Kortom: er is nog heel wat werk aan de winkel. Partijkeuringen kunnen soelaas bieden, maar het generaliseren van deze dure en tijdrovende procedure mag niet het einddoel zijn, geeft Kris Vandenneucker aan. Het blijft een feit dat de kosten van niet-kwaliteit zeer, zeer hoog kunnen zijn en in geen verhouding staan tot de kosten van de controles. Er moet toch naar andere oplossingen gezocht worden. Om de kwaliteitsborging te verbeteren zouden de verschillende overheden, in ieder geval op regionaal niveau, het eens moeten worden over een vergelijkbare aanpak en deze bespreken met de verschillende actoren in de sector: de verschillende federaties die de producenten en steenverwerkers van de sector vertegenwoordigen, aangezien deze zeer verschillend kunnen zijn en met intermediairs in verschillende delen van de wereld werken, onafhankelijke derde partijen en deskundigen. Alleen dan zal het mogelijk zijn de kwaliteitsborging van dit product – dat een mooie toekomst heeft – op een hoger niveau te tillen. Zeker met het oog op de trend naar herinrichting van stadscentra. In deze optiek zou de meerwaarde van een ATG/BENOR-certificatie goed van pas kunnen komen. Zeker in het geval van de plaatsing van het product, wat uiteraard een essentiële factor is om de uiteindelijke kwaliteit van het project te bepalen. “Betrouwbaarheid en kwaliteit zijn en blijven nu eenmaal doorslaggevende criteria aldus”, Kris Vandenneucker.
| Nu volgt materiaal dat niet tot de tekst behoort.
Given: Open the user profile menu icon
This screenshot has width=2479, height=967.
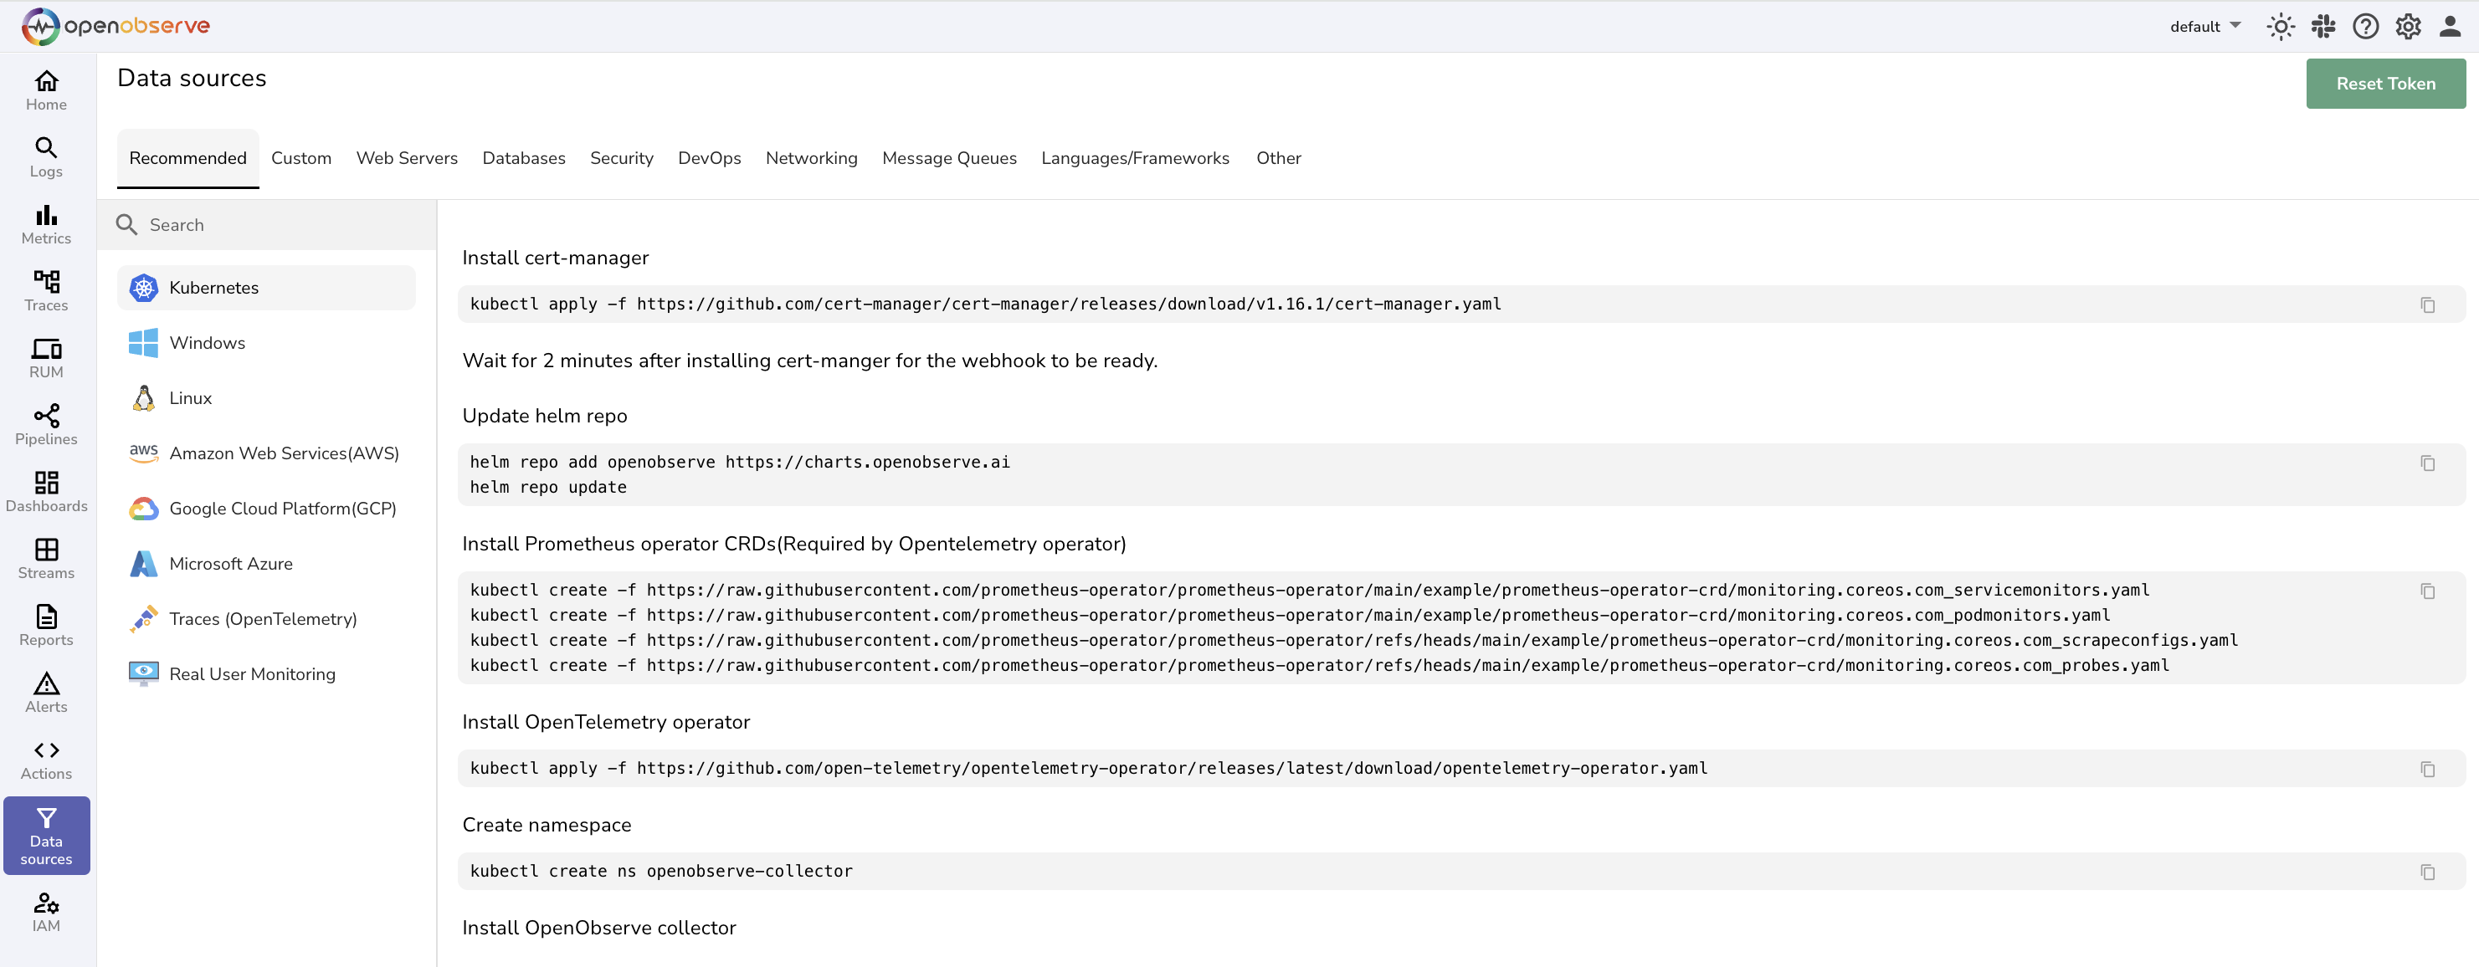Looking at the screenshot, I should pos(2450,26).
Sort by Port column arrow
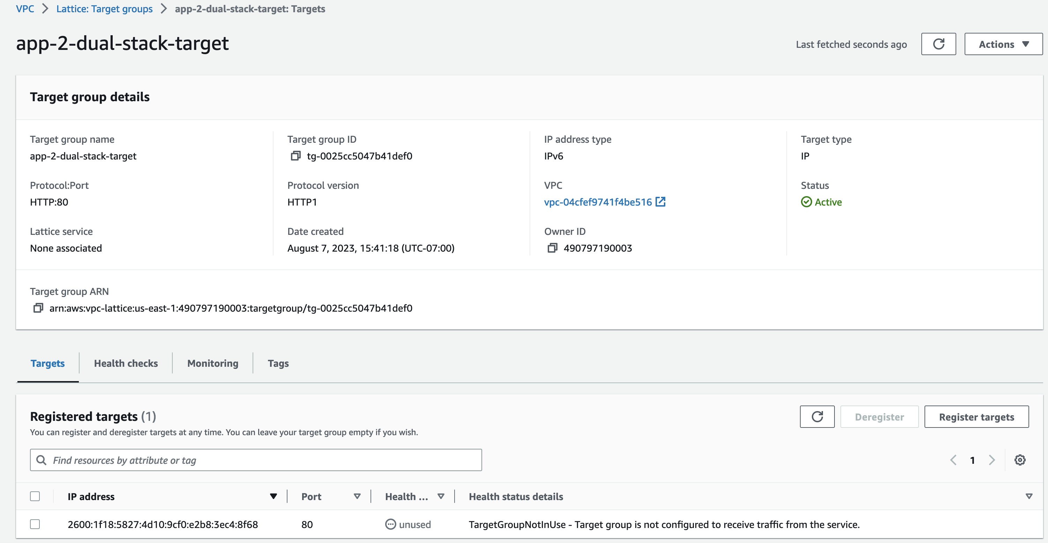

Een partijkeuring is een eenmalige controle van een specifieke, afgebakende hoeveelheid eindproducten (partij) door een onafhankelijke instelling (zoals COPRO). De producten worden onderworpen aan een reeks proeven en als de resultaten voldoen aan de bijbehorende eisen, dan wordt er een partijkeuringsattest afgeleverd. In Vlaanderen vermeldt het Standaardbestek 250 de producten waarvoor partijkeuringen dienen te worden uitgevoerd (zie tabel 3-0-1). In het Brussels Hoofdstedelijk Gewest en het Waalse Gewest worden de regels voor eventuele partijkeuringen bepaald in de aanbestedingsdocumenten (bijkomende artikels in het typebestek, bijzondere clausules …). Partijkeuringsaanvragen gebeuren door de leverancier of de aannemer. De controles kunnen plaatsvinden bij de leverancier of op de werf. De prijs van een partijkeuring is inbegrepen in de aanbestedingsprijs en kan geen aanleiding geven tot extra kosten voor de bouwheer.
ATG heeft betrekking op de intrinsieke kenmerken en kwaliteiten van het natuursteenmateriaal (druksterkte, slijtweerstand, vorstbestendigheid …), terwijl BENOR op het eindproduct slaat en dus ook een hoogwaardige verwerking garandeert. “Een combinatie van beide is altijd aangewezen”, benadrukt Kris Vandenneucker. “Want een goed natuursteenmateriaal is geen garantie voor een goed eindproduct. Naspeurbaarheid van de grondstoffen en de verwerking is daarbij een cruciaal aandachtspunt.” Op termijn zou ook kunnen worden overwogen de certificatie meer te richten op de uitvoeringswijze van de producten.